Bitcoin has had a lot of attention lately. Of course there will be attacks from every side. People who just want to earn a buck from it in less elegant ways, and people who want to see Bitcoin vanish off the earth.

Quote from: CamelToeBob on June 18, 2011, 09:13:00 PM
Quote from: joepie91 on June 18, 2011, 09:39:08 AM
I will list some of the found (potential) attack vectors here and their relation to my own account (I can only speak for myself):

* CSRF vulnerability - not applicable to my account, the BTC were transfered at a time I could not access Mt. Gox at all, let alone be logged in.
* CSS history vulnerability - not applicable to my account, unfeasible for non-dictionary passwords over 6 characters (mine was randomized 20)
* Android app - not applicable to my account, I do not have an Android phone nor have I ever touched the app, I have also never entered my Mt. Gox details anywhere but on Mt. Gox itself
* Malware/keylogger/etc - almost certainly not applicable to my account, I turned my entire computer upside down with manual analysis (something I already do regularly) and haven't been able to find anything
* Distributed bruteforce (using a botnet) - possibly applicable to my account, but unlikely due to password length... it IS a possibility however, with a large enough botnet it's feasible.

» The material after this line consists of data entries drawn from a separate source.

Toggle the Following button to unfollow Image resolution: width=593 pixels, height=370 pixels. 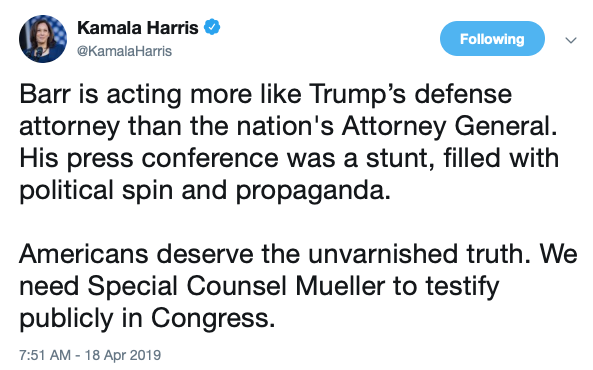coord(492,39)
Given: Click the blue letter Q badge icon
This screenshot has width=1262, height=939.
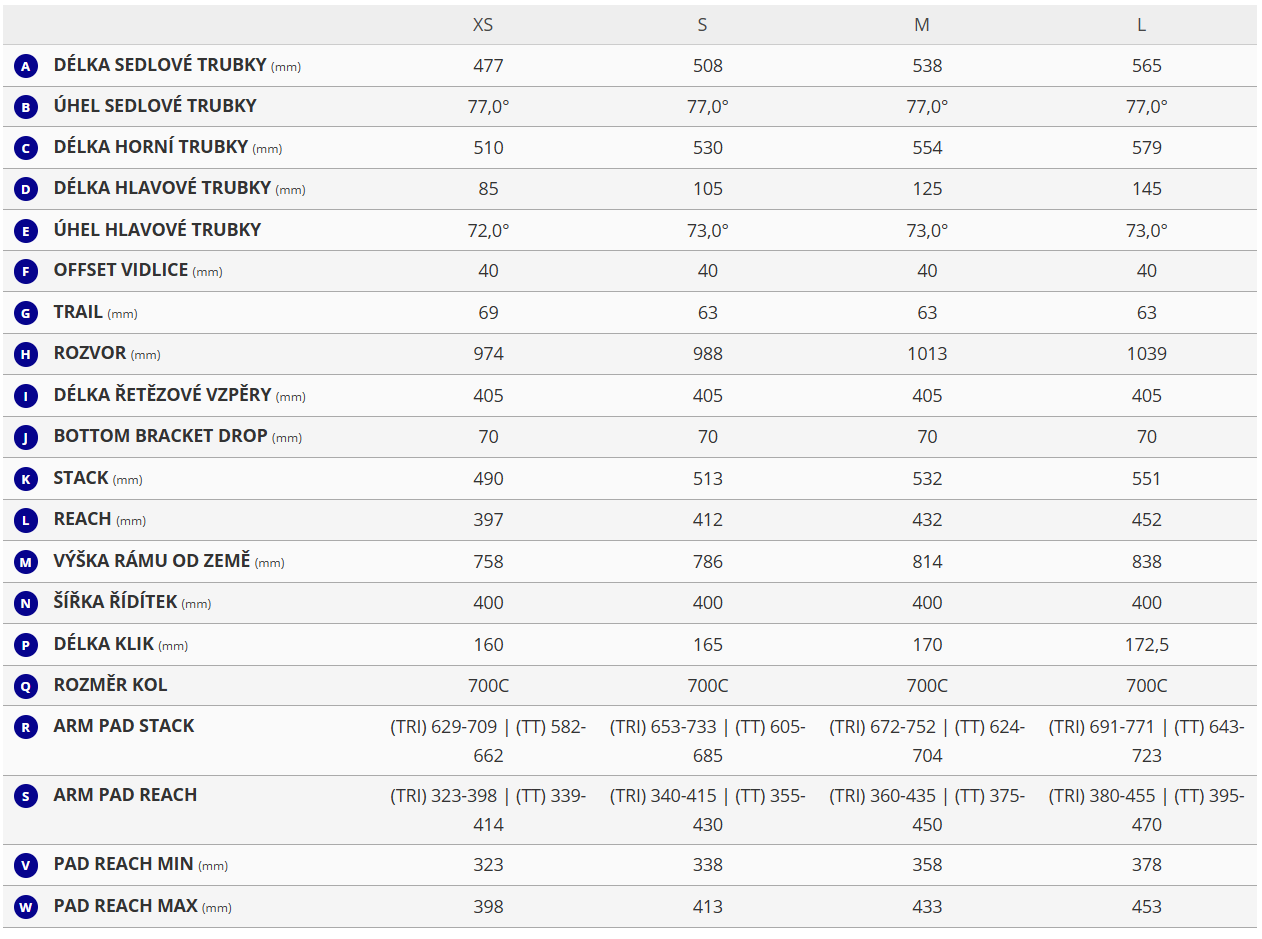Looking at the screenshot, I should pyautogui.click(x=26, y=686).
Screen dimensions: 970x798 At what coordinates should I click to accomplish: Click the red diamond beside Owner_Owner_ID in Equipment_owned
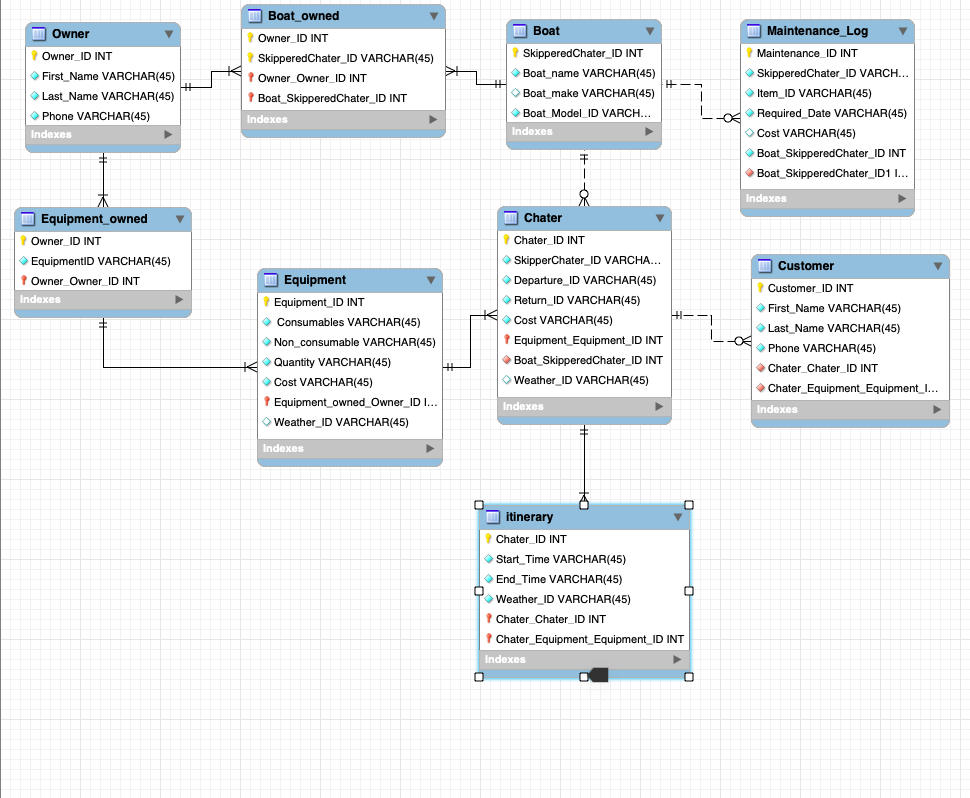point(26,280)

Now the question is, what is the cause for my account (and potentially others)? I believe there's a mix of different attacks being used here.

The message from mtgox makes it sound like some type of XSS.
How exactly would an XSS work in this case? I have never followed any links to Mt. Gox from external sites, and my account was broken into at a point where I couldn't even access Mt. Gox (probably due to the DDoS attacks).